#### Exercise aim:
Would you retype the whole listing exactly?
================================
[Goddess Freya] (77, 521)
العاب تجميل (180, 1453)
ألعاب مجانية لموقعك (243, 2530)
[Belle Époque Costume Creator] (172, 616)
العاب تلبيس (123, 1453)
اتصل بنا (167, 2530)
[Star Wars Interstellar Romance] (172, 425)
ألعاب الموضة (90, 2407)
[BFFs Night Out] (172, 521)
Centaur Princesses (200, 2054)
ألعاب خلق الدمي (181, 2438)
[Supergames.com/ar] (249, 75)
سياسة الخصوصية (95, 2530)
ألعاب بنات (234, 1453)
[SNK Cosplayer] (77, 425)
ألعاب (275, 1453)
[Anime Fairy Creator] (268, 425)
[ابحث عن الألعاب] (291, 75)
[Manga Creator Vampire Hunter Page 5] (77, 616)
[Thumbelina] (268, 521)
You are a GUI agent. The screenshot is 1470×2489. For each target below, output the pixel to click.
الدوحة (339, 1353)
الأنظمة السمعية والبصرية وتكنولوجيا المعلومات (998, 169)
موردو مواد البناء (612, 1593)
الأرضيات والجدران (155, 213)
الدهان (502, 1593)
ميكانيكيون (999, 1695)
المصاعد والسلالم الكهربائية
================================
#### Response for this exercise:
[Goddess Freya] (77, 521)
العاب تجميل (180, 1453)
ألعاب مجانية لموقعك (243, 2530)
[Belle Époque Costume Creator] (172, 616)
العاب تلبيس (123, 1453)
اتصل بنا (167, 2530)
[Star Wars Interstellar Romance] (172, 425)
ألعاب الموضة (90, 2407)
[BFFs Night Out] (172, 521)
Centaur Princesses (200, 2054)
ألعاب خلق الدمي (181, 2438)
[Supergames.com/ar] (249, 75)
سياسة الخصوصية (95, 2530)
ألعاب بنات (234, 1453)
[SNK Cosplayer] (77, 425)
ألعاب (275, 1453)
[Anime Fairy Creator] (268, 425)
[ابحث عن الألعاب] (291, 75)
[Manga Creator Vampire Hunter Page 5] (77, 616)
[Thumbelina] (268, 521)
You are a GUI agent. The screenshot is 1470×2489. For each target below, output the pixel to click.
الدوحة (339, 1353)
الأنظمة السمعية والبصرية وتكنولوجيا المعلومات (998, 169)
موردو مواد البناء (612, 1593)
الأرضيات والجدران (155, 213)
الدهان (502, 1593)
ميكانيكيون (999, 1695)
المصاعد والسلالم الكهربائية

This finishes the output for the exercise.